Here’s a lighter vegan version that can meet the needs of your vegetarian friends or just go beyond the traditional recipe with a healthier choice full of flavours.
For this vegetarian carbonara, you can use tofu cut in dices with a touch of paprika to recall the bacon cubes and a cream of yellow peppers instead of the eggs mixture used in the traditional recipe.
I’m sure that this recipe will become a success amongst your relatives and friends! Be healthy but without sacrificing the taste of your meal with my:
Vegan Spaghetti Carbonara
Ingredients for 4 people:
- 500gr of Spaghetti con Curva
- 1,4Kg of Yellow Peppers
- 250gr of Tofu
- 1 tablespoon of Paprika
- Salt and pepper, as needed
- Extra Virgin Olive Oil “Il Vero”
- Grated Parmesan
Let’s begin preparing the yellow peppers: wash them and put them on a baking tray, covered with baking paper.

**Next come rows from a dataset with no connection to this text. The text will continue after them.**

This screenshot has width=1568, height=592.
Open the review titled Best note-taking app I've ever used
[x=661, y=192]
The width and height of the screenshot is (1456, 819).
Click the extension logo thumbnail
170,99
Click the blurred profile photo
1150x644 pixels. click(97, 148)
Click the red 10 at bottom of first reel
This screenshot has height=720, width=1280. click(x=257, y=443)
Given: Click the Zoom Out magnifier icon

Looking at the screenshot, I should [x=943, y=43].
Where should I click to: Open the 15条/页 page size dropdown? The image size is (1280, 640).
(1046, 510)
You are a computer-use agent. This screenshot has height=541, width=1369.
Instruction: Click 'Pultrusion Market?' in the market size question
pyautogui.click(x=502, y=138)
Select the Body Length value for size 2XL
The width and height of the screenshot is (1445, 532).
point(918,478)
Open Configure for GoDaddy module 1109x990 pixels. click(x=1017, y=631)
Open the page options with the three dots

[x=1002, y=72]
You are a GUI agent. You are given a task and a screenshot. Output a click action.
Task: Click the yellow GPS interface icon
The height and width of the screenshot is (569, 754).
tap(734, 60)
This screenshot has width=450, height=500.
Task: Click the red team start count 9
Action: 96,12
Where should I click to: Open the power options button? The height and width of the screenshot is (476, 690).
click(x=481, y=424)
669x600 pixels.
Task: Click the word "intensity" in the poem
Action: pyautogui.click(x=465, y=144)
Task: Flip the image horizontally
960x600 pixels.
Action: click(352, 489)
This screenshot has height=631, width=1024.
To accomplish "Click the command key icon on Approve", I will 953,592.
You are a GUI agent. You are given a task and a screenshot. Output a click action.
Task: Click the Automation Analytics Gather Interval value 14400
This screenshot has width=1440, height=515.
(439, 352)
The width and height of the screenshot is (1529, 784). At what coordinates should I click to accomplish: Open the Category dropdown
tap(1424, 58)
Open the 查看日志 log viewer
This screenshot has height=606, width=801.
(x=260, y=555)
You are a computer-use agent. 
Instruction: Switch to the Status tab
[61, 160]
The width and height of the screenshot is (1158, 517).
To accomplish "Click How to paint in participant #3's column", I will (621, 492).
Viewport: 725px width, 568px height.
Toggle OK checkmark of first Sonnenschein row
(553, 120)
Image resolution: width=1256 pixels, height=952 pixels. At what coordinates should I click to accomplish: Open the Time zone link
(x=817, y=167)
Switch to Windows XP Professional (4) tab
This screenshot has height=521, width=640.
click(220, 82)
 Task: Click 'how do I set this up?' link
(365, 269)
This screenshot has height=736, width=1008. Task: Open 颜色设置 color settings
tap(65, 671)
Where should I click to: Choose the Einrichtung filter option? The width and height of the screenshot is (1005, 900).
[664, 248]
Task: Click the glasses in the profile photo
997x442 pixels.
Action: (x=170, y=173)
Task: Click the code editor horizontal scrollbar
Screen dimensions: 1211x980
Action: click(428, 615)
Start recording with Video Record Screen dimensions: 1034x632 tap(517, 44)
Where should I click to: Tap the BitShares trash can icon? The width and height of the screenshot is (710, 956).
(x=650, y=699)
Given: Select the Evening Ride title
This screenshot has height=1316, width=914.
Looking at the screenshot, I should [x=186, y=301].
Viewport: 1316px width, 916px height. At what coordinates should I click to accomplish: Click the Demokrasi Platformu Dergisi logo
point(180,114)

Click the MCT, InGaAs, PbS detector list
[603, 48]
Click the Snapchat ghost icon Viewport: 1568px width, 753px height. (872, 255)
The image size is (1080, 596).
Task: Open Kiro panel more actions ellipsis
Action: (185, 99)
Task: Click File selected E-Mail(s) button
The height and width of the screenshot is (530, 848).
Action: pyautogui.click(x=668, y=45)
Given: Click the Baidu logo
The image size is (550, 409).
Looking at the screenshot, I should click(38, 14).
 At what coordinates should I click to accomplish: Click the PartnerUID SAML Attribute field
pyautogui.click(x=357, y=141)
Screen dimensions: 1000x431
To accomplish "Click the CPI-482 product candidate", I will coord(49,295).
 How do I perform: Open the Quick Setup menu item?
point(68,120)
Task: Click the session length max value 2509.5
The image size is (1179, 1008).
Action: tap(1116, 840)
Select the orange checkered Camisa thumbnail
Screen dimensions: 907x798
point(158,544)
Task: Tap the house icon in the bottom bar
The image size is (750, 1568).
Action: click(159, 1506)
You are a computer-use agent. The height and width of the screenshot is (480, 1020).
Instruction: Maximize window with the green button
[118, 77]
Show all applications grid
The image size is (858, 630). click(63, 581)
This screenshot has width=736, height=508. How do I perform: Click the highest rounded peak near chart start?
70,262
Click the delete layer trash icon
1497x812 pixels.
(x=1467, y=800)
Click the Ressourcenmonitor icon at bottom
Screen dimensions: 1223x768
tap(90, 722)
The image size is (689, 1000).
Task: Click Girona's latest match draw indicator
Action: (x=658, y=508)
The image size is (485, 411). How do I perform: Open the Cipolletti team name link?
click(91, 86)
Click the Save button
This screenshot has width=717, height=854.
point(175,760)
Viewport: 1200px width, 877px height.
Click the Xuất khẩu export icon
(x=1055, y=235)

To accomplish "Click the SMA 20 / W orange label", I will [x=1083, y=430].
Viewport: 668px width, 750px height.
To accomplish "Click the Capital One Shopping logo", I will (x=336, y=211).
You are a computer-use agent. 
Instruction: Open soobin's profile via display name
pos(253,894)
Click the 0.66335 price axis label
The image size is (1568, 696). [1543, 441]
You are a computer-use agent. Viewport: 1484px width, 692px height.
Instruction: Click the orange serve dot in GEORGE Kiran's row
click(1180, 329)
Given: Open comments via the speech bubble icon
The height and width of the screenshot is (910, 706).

Bake the entire peppers in the static oven, at 250°C for 1 hour, turning them from time to time, to obtain a uniform cooking.
Once the peppers are brown, put them in a freezer bag each, and let them rest, until lukewarm.
This procedure will make easier to remove the skin. Remove also the stalk and the seeds inside.
Blend the pepper pulp, until smooth.
Dice the tofu, to obtain 1cm long cubes.
Pour 3-4 spoons of Extra Virgin Oliv Oil “Il Vero” in a pan and add a spoon of paprika. Fry the tofu for few minutes on a medium heat.
Then, add the pepper cream and warm it up for few minutes on a medium heat. Adjust the salt and the pepper.
In the meanwhile, bring salted water to boil and add the spaghetti.
When ready, drain the spaghetti and put it in the pan with cream of peppers. Add also few spoon from the water of the pasta to dilute the sauce a little bit.
All done! If you like, you can sprinkle with grated parmesan and serve warm.
Delicious!! Enjoy and…. Buon Appetito!